Thomas was born on 31 July 1816 in Virginia, just five miles north of the North Carolina border. At age 20, he attended West Point, was roommates with William Tecumseh Sherman, and graduated 12th of his class of 42. Prior to the Civil War, Thomas served in the Seminole Wars and the Mexican-American War. He returned to West Point to teach, working closely with Robert E. Lee and teaching J.E.B. Stuart.
At the outbreak of the Civil War, Thomas sided with the Union, despite growing up and working in the South. Around when this photo was taken, he succeeded Gen. William Rosencrans (1819-1898) as the commander of the Army of the Cumberland right before the Chattanooga Campaign commenced. Thomas would be remembered in part for taking Lookout Mountain during the Chattanooga Campaign, a fitting legacy for this CDV.
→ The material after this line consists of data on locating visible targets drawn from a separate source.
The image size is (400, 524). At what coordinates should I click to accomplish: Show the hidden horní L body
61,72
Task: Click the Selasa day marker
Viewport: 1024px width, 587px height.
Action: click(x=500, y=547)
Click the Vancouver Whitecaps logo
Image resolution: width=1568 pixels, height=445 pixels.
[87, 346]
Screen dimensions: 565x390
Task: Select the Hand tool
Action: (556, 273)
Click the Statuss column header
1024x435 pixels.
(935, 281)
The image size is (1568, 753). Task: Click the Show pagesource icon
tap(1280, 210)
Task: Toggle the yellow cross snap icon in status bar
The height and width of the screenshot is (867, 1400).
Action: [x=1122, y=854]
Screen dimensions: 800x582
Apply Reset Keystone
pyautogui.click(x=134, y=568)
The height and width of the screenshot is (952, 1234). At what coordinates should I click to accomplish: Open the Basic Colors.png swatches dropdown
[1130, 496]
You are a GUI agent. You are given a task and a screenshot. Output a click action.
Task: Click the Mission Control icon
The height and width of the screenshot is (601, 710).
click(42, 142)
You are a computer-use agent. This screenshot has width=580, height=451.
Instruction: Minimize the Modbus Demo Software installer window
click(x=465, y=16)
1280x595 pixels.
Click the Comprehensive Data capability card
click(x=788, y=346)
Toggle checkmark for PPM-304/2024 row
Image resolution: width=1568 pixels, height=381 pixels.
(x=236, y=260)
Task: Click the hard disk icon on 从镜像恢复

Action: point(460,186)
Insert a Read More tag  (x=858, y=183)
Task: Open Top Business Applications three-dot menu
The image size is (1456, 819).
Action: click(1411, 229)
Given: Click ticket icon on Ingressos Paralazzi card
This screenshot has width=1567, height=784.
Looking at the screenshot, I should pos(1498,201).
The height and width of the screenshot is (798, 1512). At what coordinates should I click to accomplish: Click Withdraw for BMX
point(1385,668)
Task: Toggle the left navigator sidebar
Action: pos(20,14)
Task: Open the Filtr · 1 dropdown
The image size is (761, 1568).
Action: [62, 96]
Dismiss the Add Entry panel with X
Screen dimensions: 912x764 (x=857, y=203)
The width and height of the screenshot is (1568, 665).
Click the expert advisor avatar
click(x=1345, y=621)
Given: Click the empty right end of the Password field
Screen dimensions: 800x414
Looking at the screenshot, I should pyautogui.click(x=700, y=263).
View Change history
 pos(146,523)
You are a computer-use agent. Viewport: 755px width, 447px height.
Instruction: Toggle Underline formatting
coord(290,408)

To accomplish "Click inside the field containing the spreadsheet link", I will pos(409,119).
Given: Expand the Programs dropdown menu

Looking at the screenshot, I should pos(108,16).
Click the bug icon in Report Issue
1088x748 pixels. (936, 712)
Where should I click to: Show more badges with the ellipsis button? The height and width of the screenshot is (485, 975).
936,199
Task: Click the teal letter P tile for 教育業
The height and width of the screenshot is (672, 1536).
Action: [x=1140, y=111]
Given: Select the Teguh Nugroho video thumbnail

George Barnard operated several successive photography studios in New York, specializing first in daguerreotypes and then stereographs. He went to work with Mathew Brady, taking studio portraits of Civil War troops once the war began. In 1864, he was employed by the Department of the Army to take photos of Gen. Sherman's military campaign, which began at Chattanooga. This is most likely when Barnard took this photograph of Thomas and his staff.